17. The computing device of claim 16, wherein the processor system determines the busy hour traffic for the node based on the average peak traffic load in response to the traffic load on the node being stable traffic by further executing the computer instructions to:

separate the traffic load into plurality of daily time segments across the time period;

select a subset of daily time segments from the plurality of daily time segments having a highest traffic load;

identify the selected subset of daily time segments as busy hours; and

determine the average peak traffic load for the node from an average of the traffic load from the busy hours.

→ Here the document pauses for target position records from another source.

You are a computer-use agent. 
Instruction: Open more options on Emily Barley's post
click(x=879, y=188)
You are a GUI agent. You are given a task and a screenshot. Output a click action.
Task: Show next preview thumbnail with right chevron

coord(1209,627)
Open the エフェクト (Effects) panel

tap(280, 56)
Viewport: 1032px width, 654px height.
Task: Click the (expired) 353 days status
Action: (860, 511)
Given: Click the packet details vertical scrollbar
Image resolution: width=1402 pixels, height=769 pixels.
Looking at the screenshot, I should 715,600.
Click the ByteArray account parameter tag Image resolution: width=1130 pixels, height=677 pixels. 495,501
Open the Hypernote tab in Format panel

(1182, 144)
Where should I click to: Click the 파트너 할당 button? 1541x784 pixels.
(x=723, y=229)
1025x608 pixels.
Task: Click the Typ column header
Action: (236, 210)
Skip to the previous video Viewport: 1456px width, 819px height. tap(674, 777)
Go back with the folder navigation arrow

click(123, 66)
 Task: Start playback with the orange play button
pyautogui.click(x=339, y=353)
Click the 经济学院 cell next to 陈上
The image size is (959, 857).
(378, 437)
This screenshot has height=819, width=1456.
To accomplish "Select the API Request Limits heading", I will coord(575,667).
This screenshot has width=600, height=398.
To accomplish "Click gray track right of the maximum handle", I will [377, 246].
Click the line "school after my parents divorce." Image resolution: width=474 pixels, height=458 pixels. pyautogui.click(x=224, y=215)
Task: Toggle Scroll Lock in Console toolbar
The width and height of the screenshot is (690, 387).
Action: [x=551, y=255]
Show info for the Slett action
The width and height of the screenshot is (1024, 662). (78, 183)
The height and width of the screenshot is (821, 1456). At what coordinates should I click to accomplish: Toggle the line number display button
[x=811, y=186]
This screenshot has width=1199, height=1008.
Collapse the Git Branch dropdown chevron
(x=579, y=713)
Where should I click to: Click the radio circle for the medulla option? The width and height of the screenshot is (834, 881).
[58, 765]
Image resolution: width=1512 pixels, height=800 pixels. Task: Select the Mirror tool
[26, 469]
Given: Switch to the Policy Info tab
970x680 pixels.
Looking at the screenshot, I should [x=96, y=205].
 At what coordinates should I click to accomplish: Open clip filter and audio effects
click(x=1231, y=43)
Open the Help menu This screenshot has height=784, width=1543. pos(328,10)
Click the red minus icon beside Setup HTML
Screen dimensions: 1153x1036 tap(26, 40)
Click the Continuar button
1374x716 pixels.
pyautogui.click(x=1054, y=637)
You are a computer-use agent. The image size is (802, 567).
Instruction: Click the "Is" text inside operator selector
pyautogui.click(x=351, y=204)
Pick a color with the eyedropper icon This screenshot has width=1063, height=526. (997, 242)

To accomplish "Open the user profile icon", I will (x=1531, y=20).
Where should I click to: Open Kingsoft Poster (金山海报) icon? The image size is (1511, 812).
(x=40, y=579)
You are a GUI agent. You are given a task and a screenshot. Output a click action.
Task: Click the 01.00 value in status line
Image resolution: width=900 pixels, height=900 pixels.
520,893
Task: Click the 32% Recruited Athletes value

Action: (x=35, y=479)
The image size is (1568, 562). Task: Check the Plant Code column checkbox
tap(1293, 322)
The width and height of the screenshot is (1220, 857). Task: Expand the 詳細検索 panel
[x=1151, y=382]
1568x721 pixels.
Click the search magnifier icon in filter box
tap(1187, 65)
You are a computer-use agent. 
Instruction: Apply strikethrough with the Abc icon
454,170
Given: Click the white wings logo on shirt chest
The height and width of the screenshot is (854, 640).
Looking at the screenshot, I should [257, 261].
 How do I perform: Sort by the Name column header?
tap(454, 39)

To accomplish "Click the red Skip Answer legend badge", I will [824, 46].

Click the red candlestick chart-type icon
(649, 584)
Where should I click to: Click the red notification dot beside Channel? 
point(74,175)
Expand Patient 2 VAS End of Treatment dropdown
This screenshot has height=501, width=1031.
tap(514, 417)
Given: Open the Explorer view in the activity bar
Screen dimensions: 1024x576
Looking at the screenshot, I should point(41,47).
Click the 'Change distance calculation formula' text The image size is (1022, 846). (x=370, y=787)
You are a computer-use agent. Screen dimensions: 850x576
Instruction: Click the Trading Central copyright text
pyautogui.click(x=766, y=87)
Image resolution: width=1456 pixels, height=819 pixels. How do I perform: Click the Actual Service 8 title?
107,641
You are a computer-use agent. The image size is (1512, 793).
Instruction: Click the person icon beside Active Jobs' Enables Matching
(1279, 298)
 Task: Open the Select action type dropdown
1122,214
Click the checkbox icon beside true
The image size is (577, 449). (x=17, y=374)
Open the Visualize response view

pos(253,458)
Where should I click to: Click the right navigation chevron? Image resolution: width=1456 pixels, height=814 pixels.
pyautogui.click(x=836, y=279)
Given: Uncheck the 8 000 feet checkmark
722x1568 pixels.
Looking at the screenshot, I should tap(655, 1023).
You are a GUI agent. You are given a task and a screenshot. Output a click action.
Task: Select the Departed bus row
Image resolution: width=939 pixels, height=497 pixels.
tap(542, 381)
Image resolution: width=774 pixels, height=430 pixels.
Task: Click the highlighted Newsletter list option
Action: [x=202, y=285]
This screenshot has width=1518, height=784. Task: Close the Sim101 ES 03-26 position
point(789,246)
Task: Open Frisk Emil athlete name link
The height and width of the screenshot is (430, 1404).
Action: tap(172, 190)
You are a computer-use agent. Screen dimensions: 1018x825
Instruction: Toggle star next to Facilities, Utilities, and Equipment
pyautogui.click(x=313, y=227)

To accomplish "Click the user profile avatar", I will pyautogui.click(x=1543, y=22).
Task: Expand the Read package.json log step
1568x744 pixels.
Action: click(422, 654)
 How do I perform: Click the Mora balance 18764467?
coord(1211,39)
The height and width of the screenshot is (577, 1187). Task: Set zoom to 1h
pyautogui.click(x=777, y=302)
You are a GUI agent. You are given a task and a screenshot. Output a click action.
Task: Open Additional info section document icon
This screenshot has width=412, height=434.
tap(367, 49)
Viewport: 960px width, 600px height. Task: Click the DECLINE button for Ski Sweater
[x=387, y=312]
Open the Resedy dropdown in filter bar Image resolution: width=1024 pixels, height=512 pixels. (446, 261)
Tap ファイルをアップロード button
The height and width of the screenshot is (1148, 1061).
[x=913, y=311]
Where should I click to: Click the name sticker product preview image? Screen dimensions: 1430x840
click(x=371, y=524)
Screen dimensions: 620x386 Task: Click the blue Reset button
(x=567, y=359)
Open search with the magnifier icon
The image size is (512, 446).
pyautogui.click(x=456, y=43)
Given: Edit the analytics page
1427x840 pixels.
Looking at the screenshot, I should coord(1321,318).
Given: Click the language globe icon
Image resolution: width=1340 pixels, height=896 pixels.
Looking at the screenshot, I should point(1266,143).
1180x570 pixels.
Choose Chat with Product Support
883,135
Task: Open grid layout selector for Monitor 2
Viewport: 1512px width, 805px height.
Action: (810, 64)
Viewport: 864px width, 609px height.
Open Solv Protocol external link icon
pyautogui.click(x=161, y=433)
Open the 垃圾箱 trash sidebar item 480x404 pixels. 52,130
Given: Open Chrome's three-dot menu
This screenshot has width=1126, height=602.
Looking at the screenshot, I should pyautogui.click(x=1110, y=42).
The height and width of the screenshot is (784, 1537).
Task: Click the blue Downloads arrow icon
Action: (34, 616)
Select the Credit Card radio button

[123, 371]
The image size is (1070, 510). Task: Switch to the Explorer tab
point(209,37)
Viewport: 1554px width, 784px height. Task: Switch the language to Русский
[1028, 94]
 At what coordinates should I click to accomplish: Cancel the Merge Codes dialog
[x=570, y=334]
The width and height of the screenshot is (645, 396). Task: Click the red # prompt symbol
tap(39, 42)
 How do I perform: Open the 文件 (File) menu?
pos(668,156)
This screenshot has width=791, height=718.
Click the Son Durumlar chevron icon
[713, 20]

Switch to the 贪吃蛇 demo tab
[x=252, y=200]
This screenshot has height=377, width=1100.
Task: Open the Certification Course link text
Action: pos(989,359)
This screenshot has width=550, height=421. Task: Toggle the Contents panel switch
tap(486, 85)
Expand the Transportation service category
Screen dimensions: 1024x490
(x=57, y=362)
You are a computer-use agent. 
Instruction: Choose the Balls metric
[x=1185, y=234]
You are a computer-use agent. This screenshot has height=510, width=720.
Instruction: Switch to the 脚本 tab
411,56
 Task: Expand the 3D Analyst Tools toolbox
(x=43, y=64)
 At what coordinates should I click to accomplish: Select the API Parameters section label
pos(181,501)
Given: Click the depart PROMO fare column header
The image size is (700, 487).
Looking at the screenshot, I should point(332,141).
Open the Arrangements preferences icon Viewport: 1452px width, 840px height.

18. The computing device of claim 16, wherein the processor system determines the busy hour traffic for the node based on the average median traffic load in response to the traffic load on the node being high variance traffic by further executing the computer instructions to:

separate the traffic load into plurality of daily time segments across the time period;

determine a median traffic load for each of the plurality of daily time segments;

select a subset of daily time segments from the plurality of daily time segments having a highest median traffic load;

identify the selected subset of daily time segments as busy hours; and

determine the average median traffic load for the node from an average of the median traffic load from the busy hours.

19. The computing device of claim 16, wherein the processor system further executes the computer instructions to:

select the node from a plurality of distributed units utilized by the wireless network, a plurality of central units utilized by the wireless network, a plurality of sectors serviced by the wireless network, a plurality of cells of the wireless network, and a plurality of radio unit of the wireless network.

20. A non-transitory computer-readable storage medium that stores instructions that, when executed by a processor in a computing system, cause the processor to perform actions, the actions comprising:

monitoring traffic load on node in a cellular communications network during a time period;

determining whether the node is a high-capacity node or a low-capacity node based on the traffic load of the node;

in response to the node being a high-capacity node, determining busy hour traffic for the node based on an average peak traffic load on the node for the time period;

in response to the node being a low-capacity node, determining the busy hour traffic for the node based on an average median traffic load on the node for the time period; and

utilizing the busy hour traffic for the node to analyze future traffic on the node.